| Exercise objective |
Gather every line below that contains the word "agent", and copy each one in full.

◇ ◇ ◇ ◇ ◇

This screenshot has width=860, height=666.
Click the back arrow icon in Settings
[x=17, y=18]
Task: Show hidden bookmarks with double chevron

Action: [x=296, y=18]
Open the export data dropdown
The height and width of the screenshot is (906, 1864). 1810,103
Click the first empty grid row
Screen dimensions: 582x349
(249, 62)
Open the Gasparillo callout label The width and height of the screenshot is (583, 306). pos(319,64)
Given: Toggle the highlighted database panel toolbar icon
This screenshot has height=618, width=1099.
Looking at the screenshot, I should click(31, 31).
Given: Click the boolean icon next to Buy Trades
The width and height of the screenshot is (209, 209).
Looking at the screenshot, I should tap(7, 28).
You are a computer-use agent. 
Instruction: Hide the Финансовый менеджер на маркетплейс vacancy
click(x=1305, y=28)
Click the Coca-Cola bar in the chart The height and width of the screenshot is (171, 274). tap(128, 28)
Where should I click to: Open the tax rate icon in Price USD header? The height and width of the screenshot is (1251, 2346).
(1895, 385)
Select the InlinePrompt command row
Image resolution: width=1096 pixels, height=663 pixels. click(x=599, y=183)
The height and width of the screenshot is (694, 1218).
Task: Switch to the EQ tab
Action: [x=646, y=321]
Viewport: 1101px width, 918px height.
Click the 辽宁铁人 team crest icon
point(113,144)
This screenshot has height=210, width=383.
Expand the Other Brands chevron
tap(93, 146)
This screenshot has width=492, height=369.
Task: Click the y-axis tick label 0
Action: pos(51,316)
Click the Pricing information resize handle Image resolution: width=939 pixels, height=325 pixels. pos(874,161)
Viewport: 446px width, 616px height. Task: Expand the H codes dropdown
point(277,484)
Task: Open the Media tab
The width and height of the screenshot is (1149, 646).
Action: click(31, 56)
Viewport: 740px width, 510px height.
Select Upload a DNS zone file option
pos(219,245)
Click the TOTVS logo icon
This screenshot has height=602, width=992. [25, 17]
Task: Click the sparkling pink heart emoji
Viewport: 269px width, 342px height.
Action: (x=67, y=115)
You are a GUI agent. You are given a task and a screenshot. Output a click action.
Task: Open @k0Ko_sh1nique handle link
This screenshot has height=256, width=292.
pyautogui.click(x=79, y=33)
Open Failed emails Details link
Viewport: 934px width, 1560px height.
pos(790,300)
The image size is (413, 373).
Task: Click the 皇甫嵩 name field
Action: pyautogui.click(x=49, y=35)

◇ ◇ ◇ ◇ ◇

| Task answer |
You are a computer-use agent. 
You are a GUI agent. You are given a task and a screenshot. Output a click action.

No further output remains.